Popular name of Yiga Choeling

Old Ghoom Monastery is the popular name of Yiga Choeling. The monastery belongs to the Gelukpa or the Yellow Hat sect and is known for its 15 ft-high statue of the Maitreya Buddha. The external structure of the building was established in 1850 by the Mongolian astrologer and monk Sokpo Sherab Gyatso, who was head of the monastery until 1905.

In 1909, Kyabje Domo Geshe Rinpoche Ngawang Kalsang, popularly called Lama Domo Geshe Rinpoche, succeeded Sherab Gyatso as the head. It was he who commissioned the statue of the Maitreya Buddha, and he remained head until 1952.

During the Chinese occupation of 1959 in Tibet many high ranking abbots fled to India and took refuge in the monastery. In 1961, Dhardo Rimpoche became head of the Yiga Choeling monastery Ghoom, Darjeeling.
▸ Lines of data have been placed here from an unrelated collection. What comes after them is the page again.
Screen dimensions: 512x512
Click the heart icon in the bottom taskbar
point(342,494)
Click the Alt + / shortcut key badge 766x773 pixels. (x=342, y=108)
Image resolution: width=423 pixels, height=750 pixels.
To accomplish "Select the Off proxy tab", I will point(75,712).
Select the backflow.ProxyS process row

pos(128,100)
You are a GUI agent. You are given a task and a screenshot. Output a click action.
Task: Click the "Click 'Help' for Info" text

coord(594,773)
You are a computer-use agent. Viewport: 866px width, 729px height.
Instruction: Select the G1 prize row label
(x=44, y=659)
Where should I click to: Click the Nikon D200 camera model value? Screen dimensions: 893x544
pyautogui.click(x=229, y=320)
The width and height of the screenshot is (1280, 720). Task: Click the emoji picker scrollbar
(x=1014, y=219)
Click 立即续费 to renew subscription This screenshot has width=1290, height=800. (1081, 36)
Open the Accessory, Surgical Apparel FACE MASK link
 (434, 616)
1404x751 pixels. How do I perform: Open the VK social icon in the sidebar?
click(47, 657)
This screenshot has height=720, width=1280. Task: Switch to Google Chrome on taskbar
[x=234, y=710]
He died in 1990 and three years later, a boy named Tenzin Legshad Wangdi was recognised as his reincarnation.

On 25 April 1996, he was enthroned at Kalimpong Tibetan ITBCI school. The thirteenth in the line of Tulkus, Tenzin Legshad Wangdi, still goes by the name of Dhardo Tulku. He is studying Tibetan Philosophy at Drepung Loseling University in South India.

Under the supervision of Dhardo Rimpoche, the Managing Committee was set up in order to improve the monastery. Some of the initiatives have been successful, others not.

For the last two decades, the monastery has been going through severe crises in terms of both monks and finance. Till now, the grants-in-aid entitled to the monastery have not been received either from the government nor from any other source. Presently the monastery is meeting its needs through donations and contributions from local devotees.

==Samten Choeling==
The Samten Choeling monastery lies below the road and is today less visited by local people due to various religious beliefs and confusion.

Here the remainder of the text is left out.